Sustainability is already at the top of the export finance industry’s agenda. Embedding ESG issues and processes, measuring social and developmental impacts, and facilitating the energy transition are prominent subjects at TXF’s suite of events.
The market is also exhibiting increased awareness of the sheer diversity of sustainable assets and opportunities for export finance products to take exporters into new markets. Decarbonisation and social equity are as pressing concerns in developing as developed markets, and export finance is a key means of producing level access to the right technologies and services.
As such, TXF Intelligence has worked hard over the last year to make sure that its taxonomy of sustainable assets is as detailed, robust and relevant to market standards as it can be. You can read more on our methodology on p.17 of our report, or contact our team using the details on this page.
The headline figures
The export credit agency (ECA) market’s recovery from the Covid-19 pandemic produced some unpredictable side effects. And these in turn complicated a picture that was in general very favourable towards sustainable export finance.

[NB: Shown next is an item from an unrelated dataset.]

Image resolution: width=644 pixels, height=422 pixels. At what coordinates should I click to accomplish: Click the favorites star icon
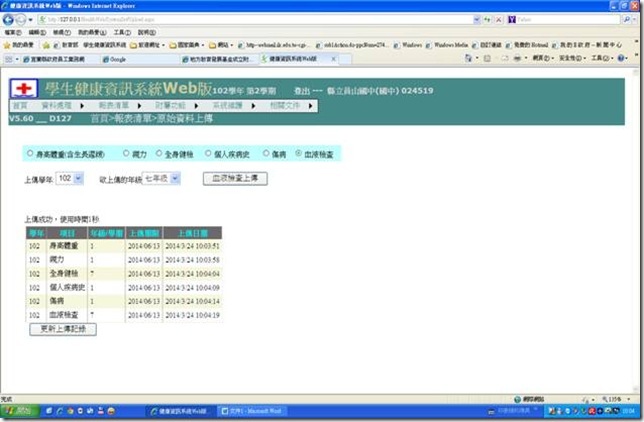click(x=8, y=45)
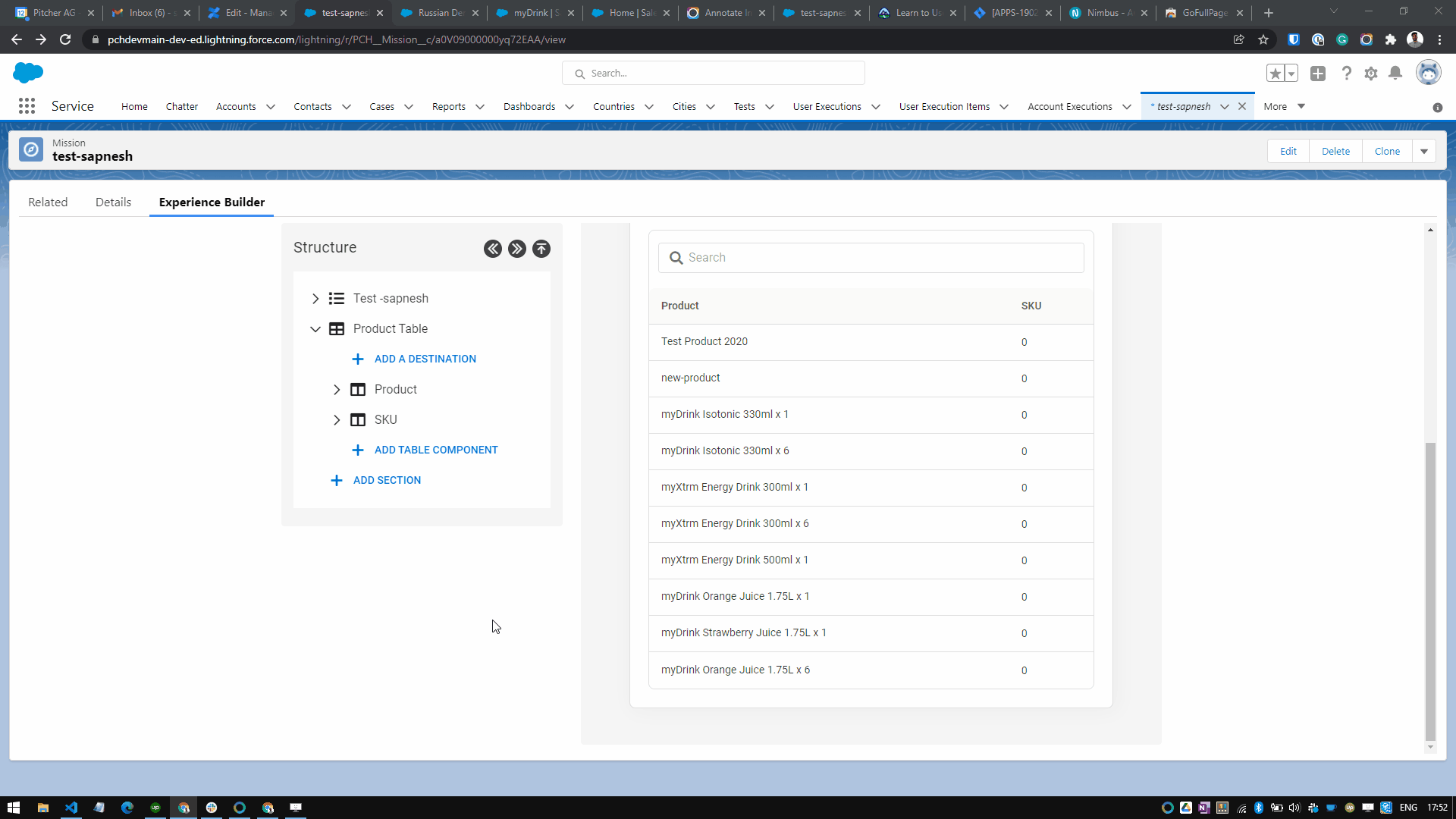Image resolution: width=1456 pixels, height=819 pixels.
Task: Open the Accounts nav dropdown arrow
Action: click(271, 107)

So, according to TXF’s Sustainability in export finance report 2021, both absolute volumes of sustainable deals and transaction numbers were up on the previous year. And sustainable volumes accounted for a greater proportion of overall export finance volumes. But overall export finance transaction numbers shot up between 2020 and 2021 (see graphic below) – from 361 to 538 – and non-sustainable transaction numbers increased at a much faster rate.
What saved the upwards trend in sustainable finance volumes was a large increase in average sustainable deal size ($375 million) relative to non- sustainable deals ($191 million).

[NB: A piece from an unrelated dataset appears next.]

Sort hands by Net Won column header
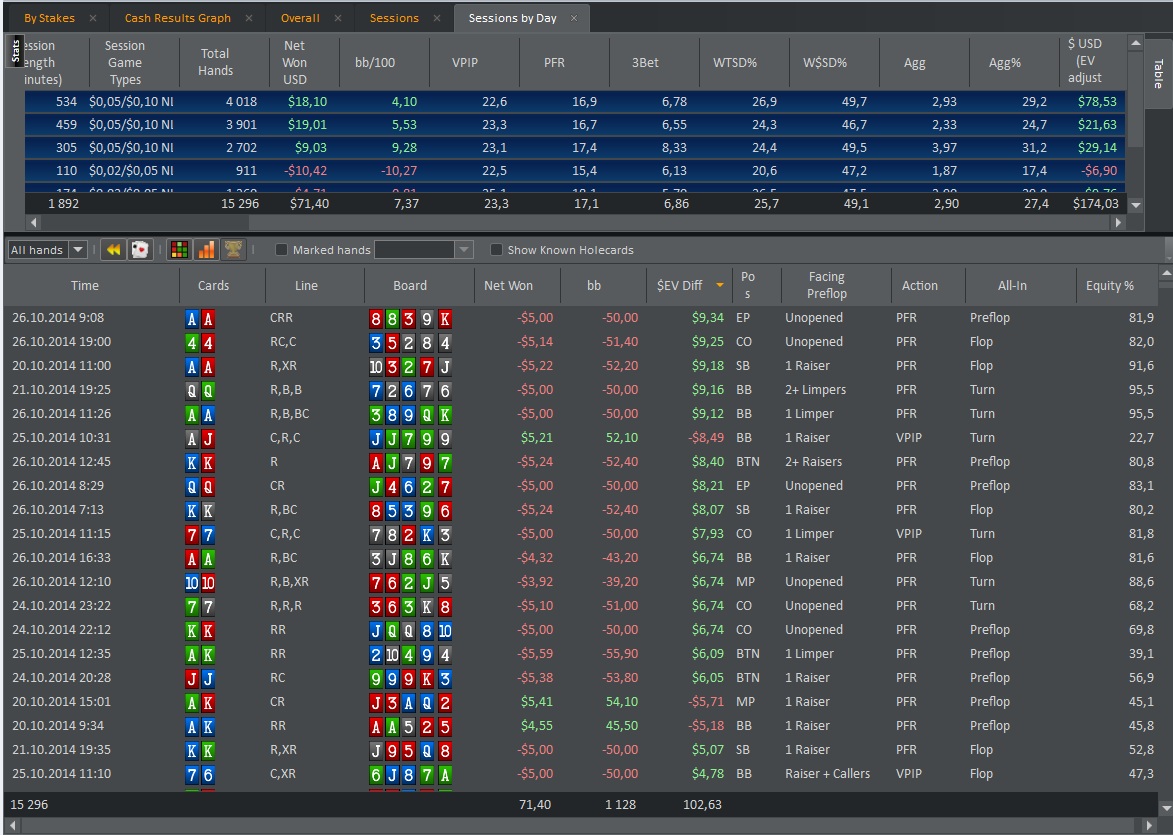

What appears to have driven this increase is a small number of big-ticket renewables transactions. Green-labelled deals account for a much larger proportion of volumes than transactions.
Regions & country types
Big ticket renewables deals – most prominently but not exclusively offshore wind – allowed Europe to maintain its clear lead as the leading source of sustainable export financings. But for every Dogger Bank C or Hornsea 1 there was an Ankara-Izmir High-Speed Rail.
Turkey and the UK between them accounted for two-thirds of sustainable volumes, primarily in transport and renewables. Other jurisdictions posted more modest volumes – primarily in onshore wind – with the exception of Taiwan’s massive Changhua 1 and 2a offshore project, which on its own accounted for over two-thirds of Asia’s volumes.

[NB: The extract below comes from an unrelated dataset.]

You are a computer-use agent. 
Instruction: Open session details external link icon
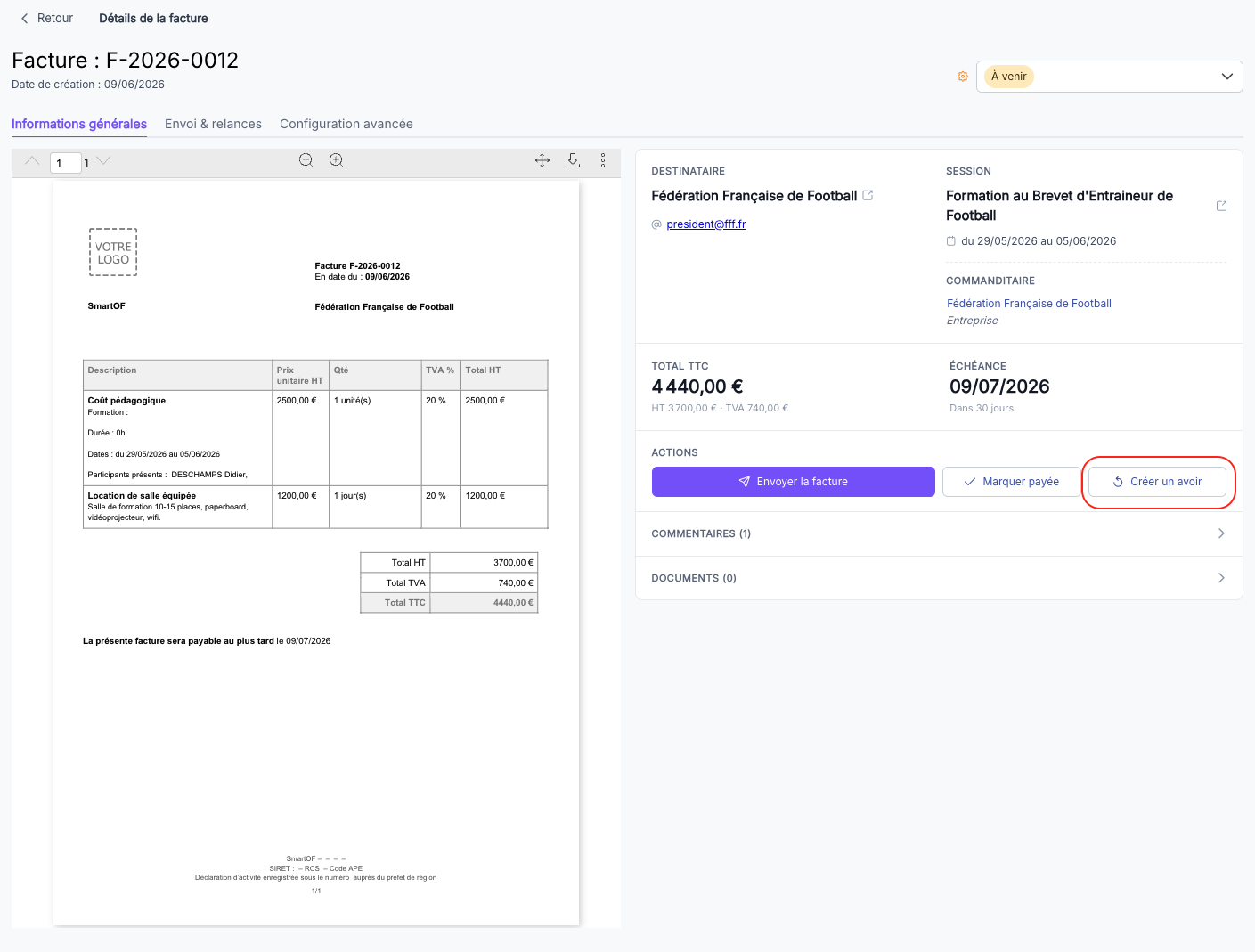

Africa was the second largest regional globally for sustainable export finance, but renewables emphatically did not drive that performance – one solar and one hydro project aside. Government loans for social infrastructure projects like water and healthcare accounted for the bulk of volumes in 2021.
A similar mixture of water, social infrastructure and renewables deals – though with a much greater proportion of private sector and sub-sovereign borrowers – also characterised volumes in the Middle East and Latin America.